Best-selling author peels back life in the old Soviet Union (AFP)

NEW DELHI (AFP) - They were two young journalists who had what everyone thought was an impossible dream -- travel through old communist Soviet Union and tell Western readers about life behind the Iron Curtain.

But through string-pulling and plain chutzpah, best-selling author Dominique Lapierre, then just 25, and his photographer friend Jean-Pierre Pedrazzini, 27, wangled permission from the Soviets to make the extraordinary journey in 1956.

"The Soviet authorities had never permitted (Western) journalists to roam at will," said Lapierre, now 76, a celebrity in India since he penned the blockbuster "City of Joy" about a Kolkata slum which sold eight million copies.

"The Soviet Union was closed to foreigners unless they went with official minders," Lapierre, whose book "Once Upon a Time in the Soviet Union" had its global English release in New Delhi recently, said in an interview.

But the Soviets "let us go unaccompanied wherever wanted," said the author, who was awarded one of Indias top awards, the Padma Bhushan, in January for his charitable acts, including helping lepers and poor fishing villages.

The journalists, working for French news magazine Paris Match, drove with their glamorous wives along 13,000 kilometres (8,060 miles) of bumpy roads with a stash of tiny Eiffel Towers for souvenir-hungry Soviets.

They travelled for three months in an eight-cylinder luxury French estate car emblazoned with the words "French journalists" in Russian on the back.

"Theres one memory of our journey I will never forget," Lapierre recalled on the weekend.

"An old lady stopped me and said, Can I ask you to do me a favour?

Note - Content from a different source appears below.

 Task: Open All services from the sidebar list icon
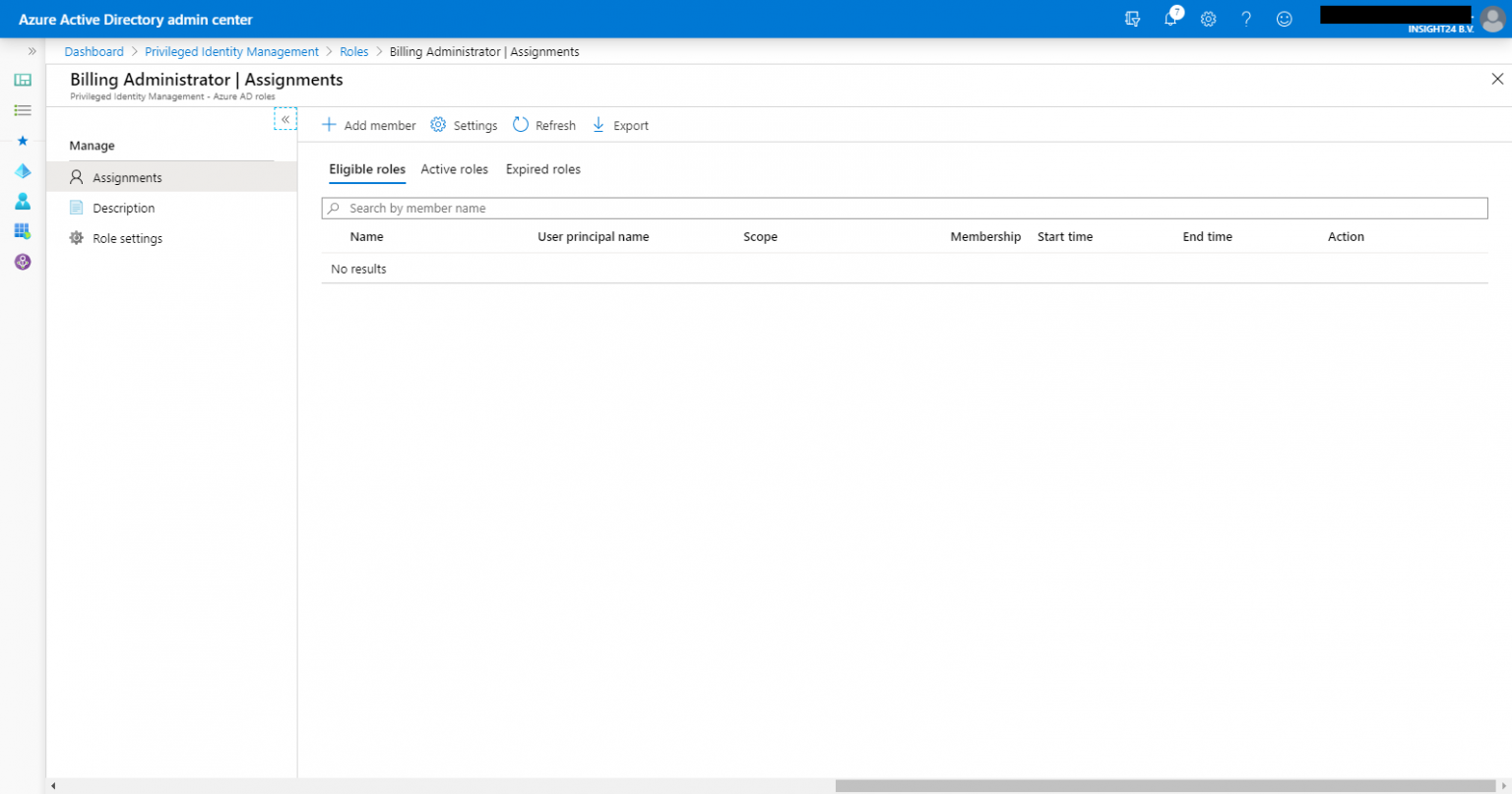(23, 110)
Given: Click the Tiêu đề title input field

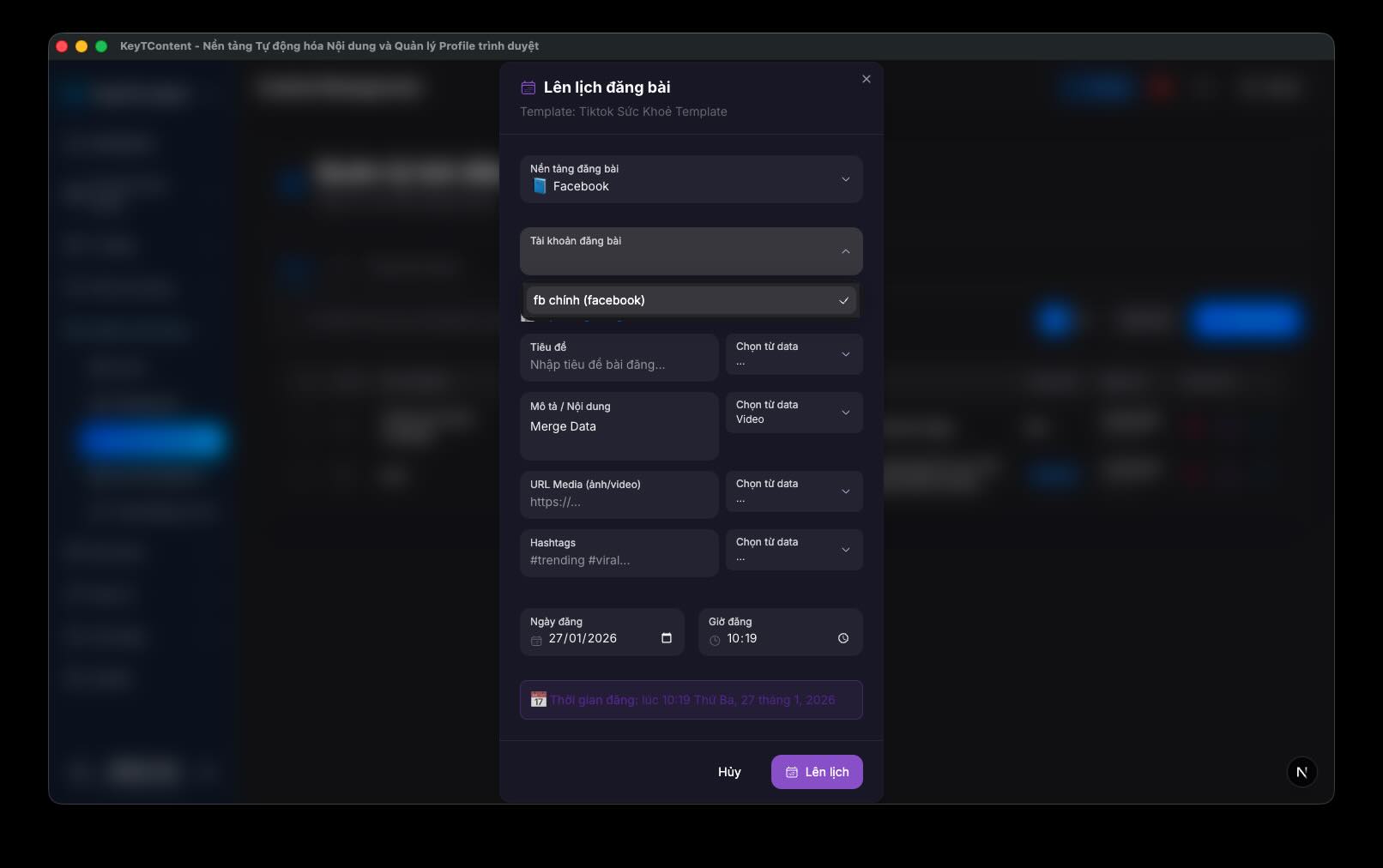Looking at the screenshot, I should click(619, 365).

I replied, Yes. And she said, Can you let the air out of your tyres -- Id like to breathe the air of Paris -- and so I did and she breathed in the air."

The pair was allowed to mingle freely with the Soviets.

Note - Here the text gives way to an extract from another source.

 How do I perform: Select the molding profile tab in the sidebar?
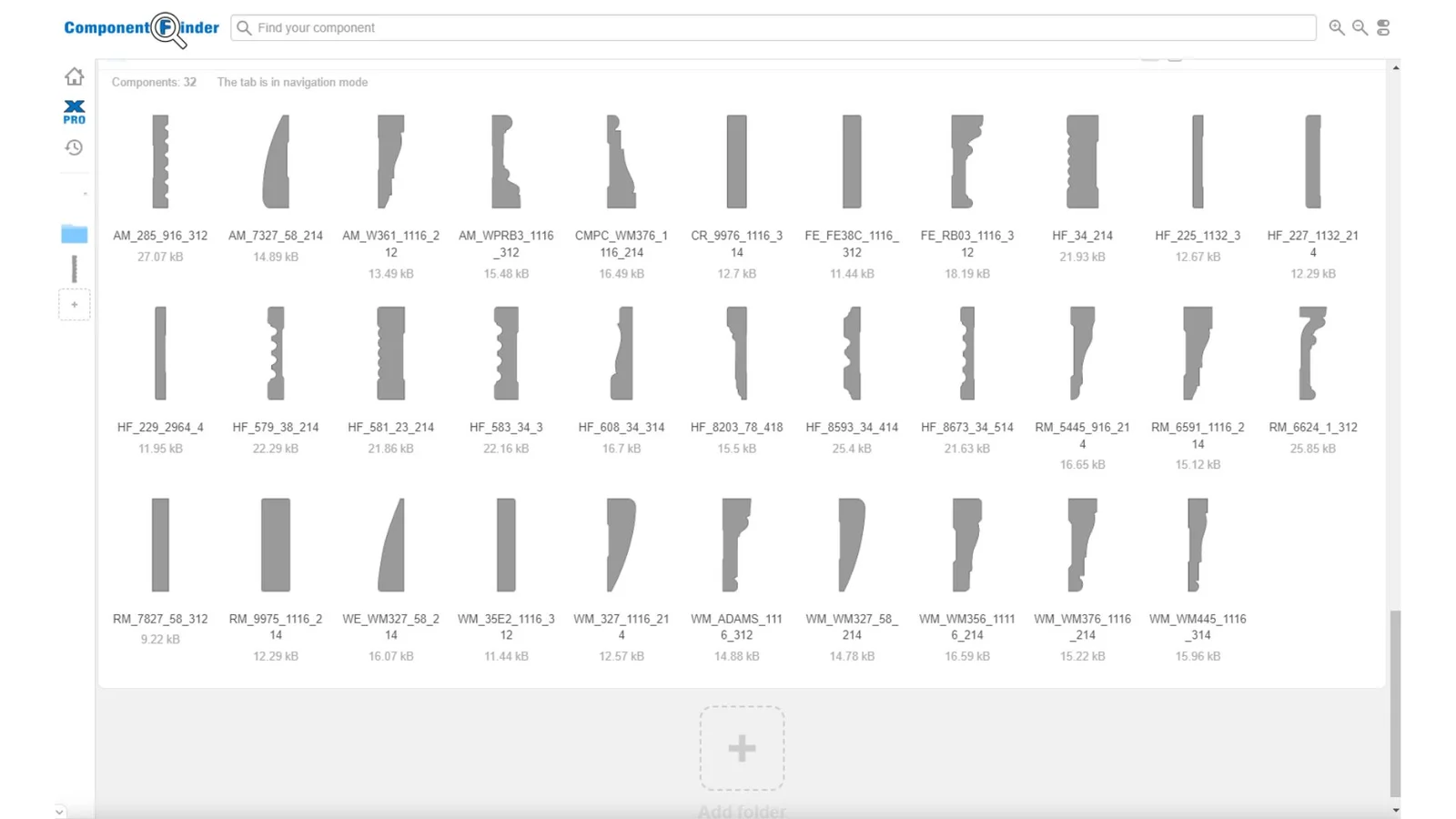pos(74,269)
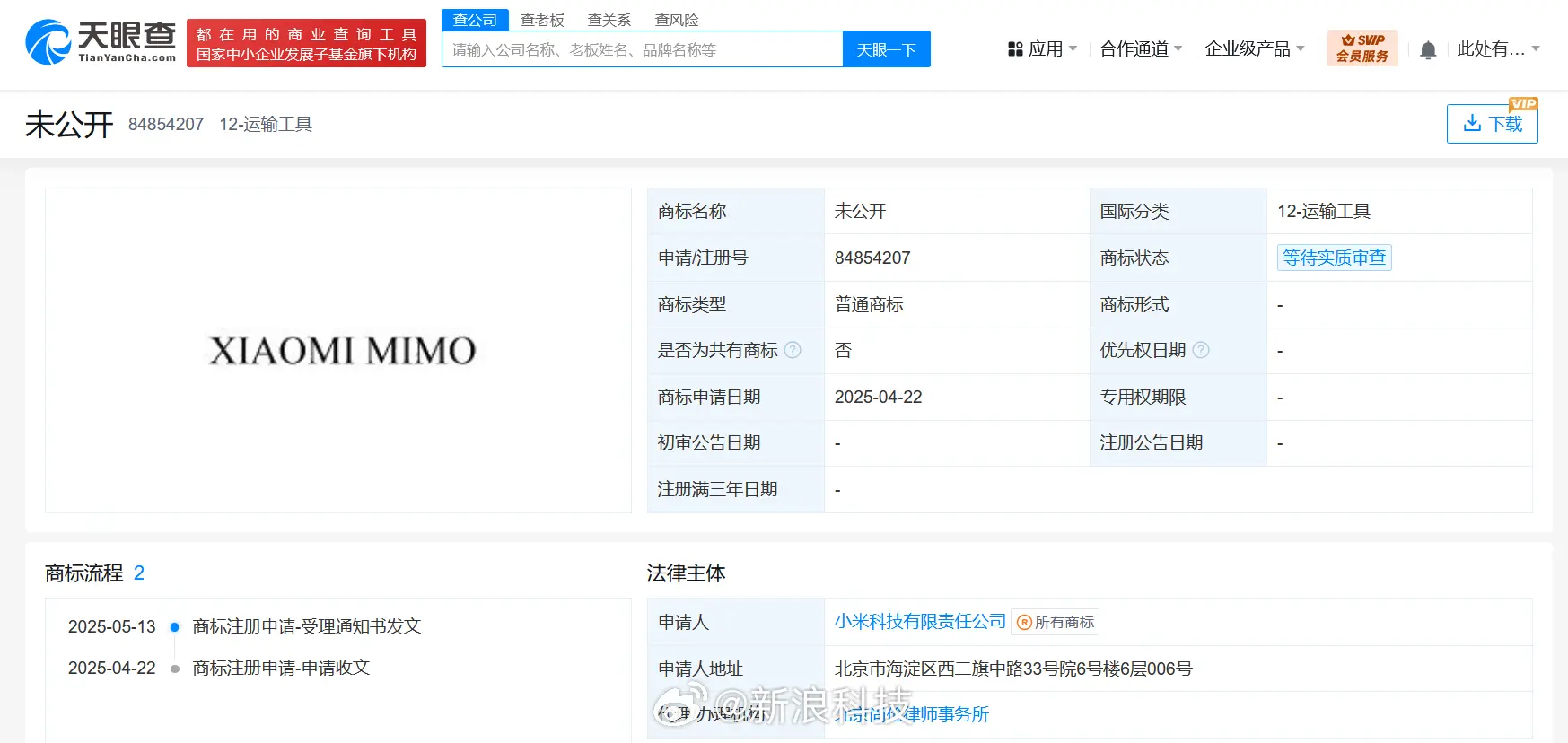Click the 所有商标 registered-mark badge
Viewport: 1568px width, 743px height.
pos(1056,622)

"We were mobbed like movie stars. Everyone was so curious about us. For them we were like Martians," said the author, whose French edition of his Soviet travels has sold more than 100,000 copies since its release just over a year ago.

"No-one can imagine how closed the Soviet Union was, nobody knew what was going in the outside world, ordinary people couldnt travel," he said.

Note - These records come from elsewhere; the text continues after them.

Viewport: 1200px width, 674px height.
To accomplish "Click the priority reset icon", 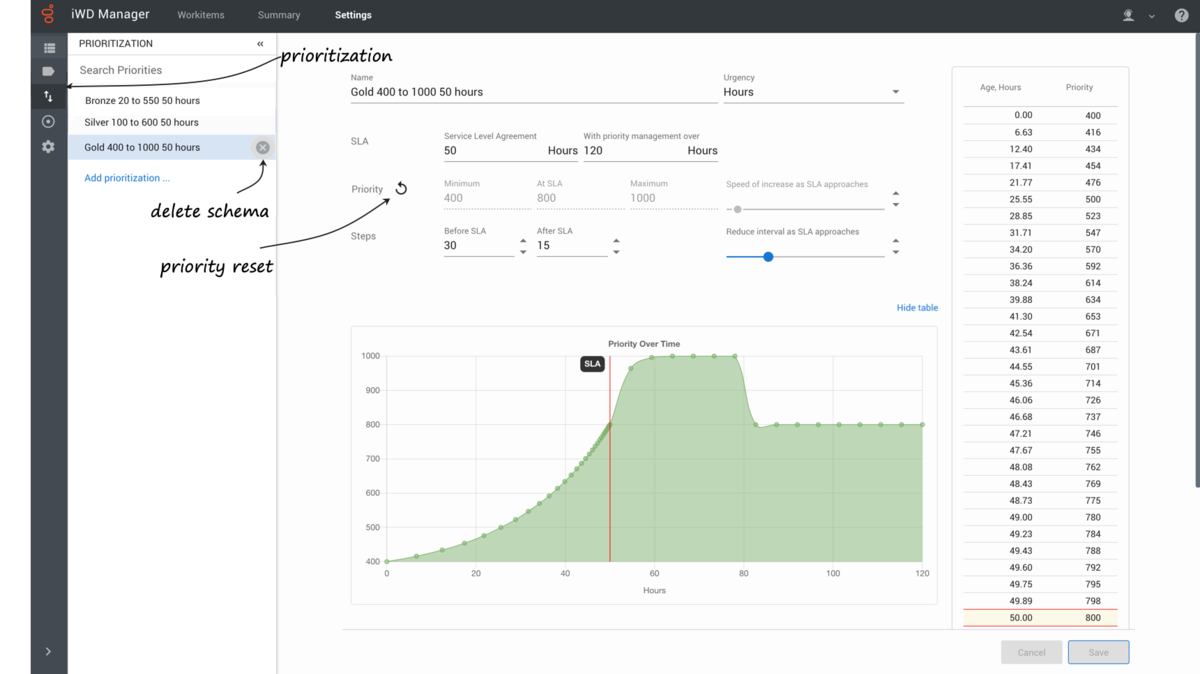I will (x=401, y=188).
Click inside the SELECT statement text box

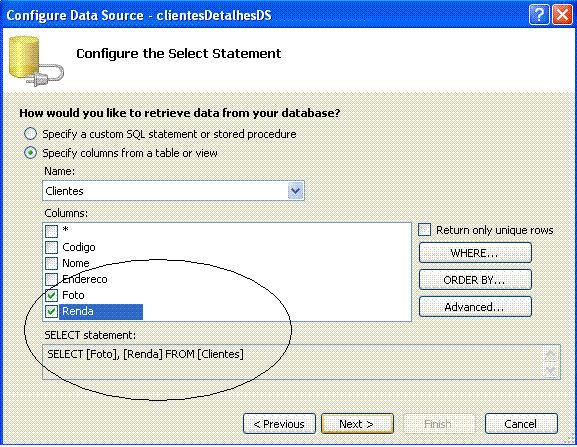[293, 362]
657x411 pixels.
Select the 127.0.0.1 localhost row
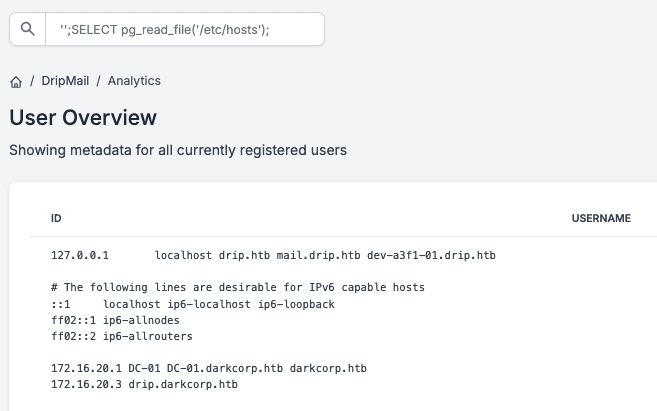tap(273, 255)
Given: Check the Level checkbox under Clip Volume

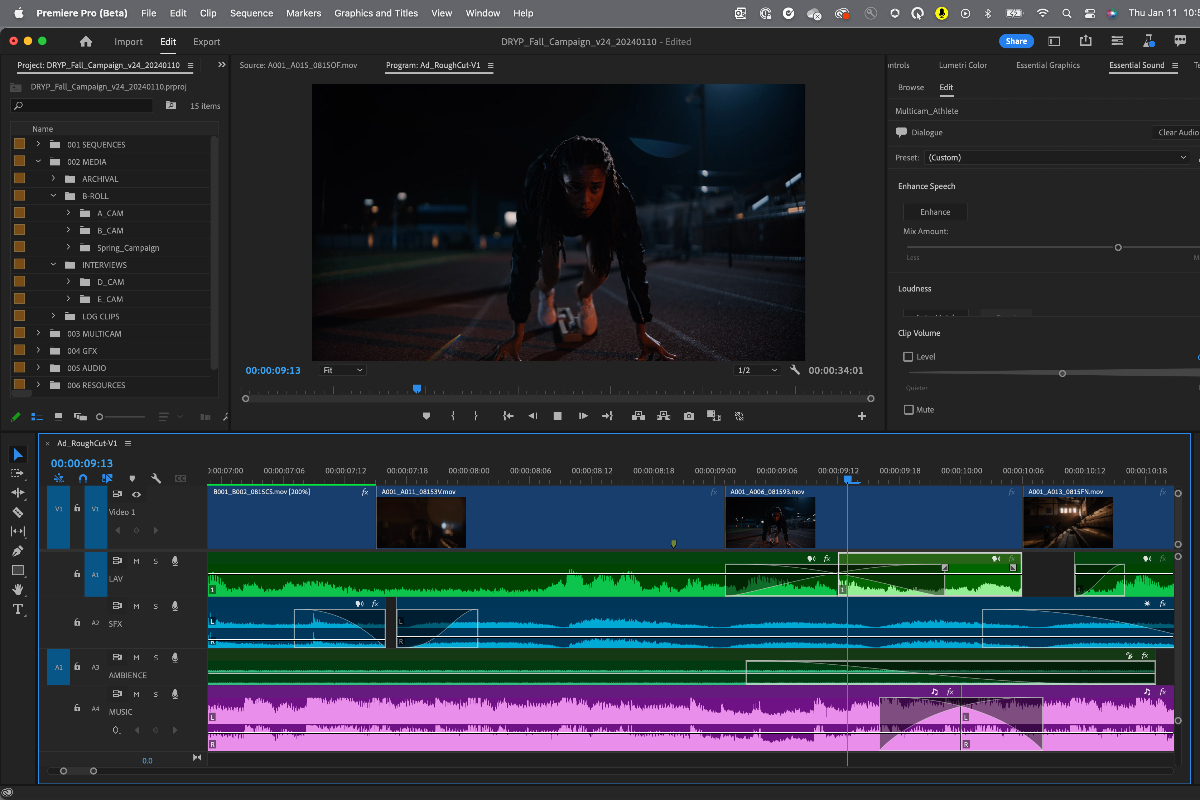Looking at the screenshot, I should point(908,357).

Lapierre and his friend Pedrazzini got permission to travel just as a "faint breath of freedom blowing" was in the air following the death of Soviet dictator Joseph Stalin.

"It was a golden moment -- a small opening," Lapierre said. "It was the only time we could have gone because just a little later there was the Hungarian uprising. The Iron Curtain was pulled down again."

The Soviet Union collapsed in 1991, and along with it, the old Soviet life, Lapierre said on the weekend, adding that he would now like to make a similar journey through the country to see how it has changed.

Lapierre, who has donated millions of dollars in royalties to his Indian charities, wrote the book about the journey because he wanted to "share my memories of what the old Soviet Union was like."

Just 14 days after the pair returned to Paris, Hungarians rebelled against Soviet imposed rule but the uprising was crushed by the Soviet army.

Dispatched by Paris Match to photograph the uprising, Pedrazzini was hit by machine gun fire and died after being airlifted to a Paris hospital. He was one of the thousands killed in the October 1956 revolt.

Lapierre stayed with him at the hospital until the end.

"When I saw my dear friend dead -- my friend with whom Id shared so many adventures, I knew Id said farewell to my youth," he said.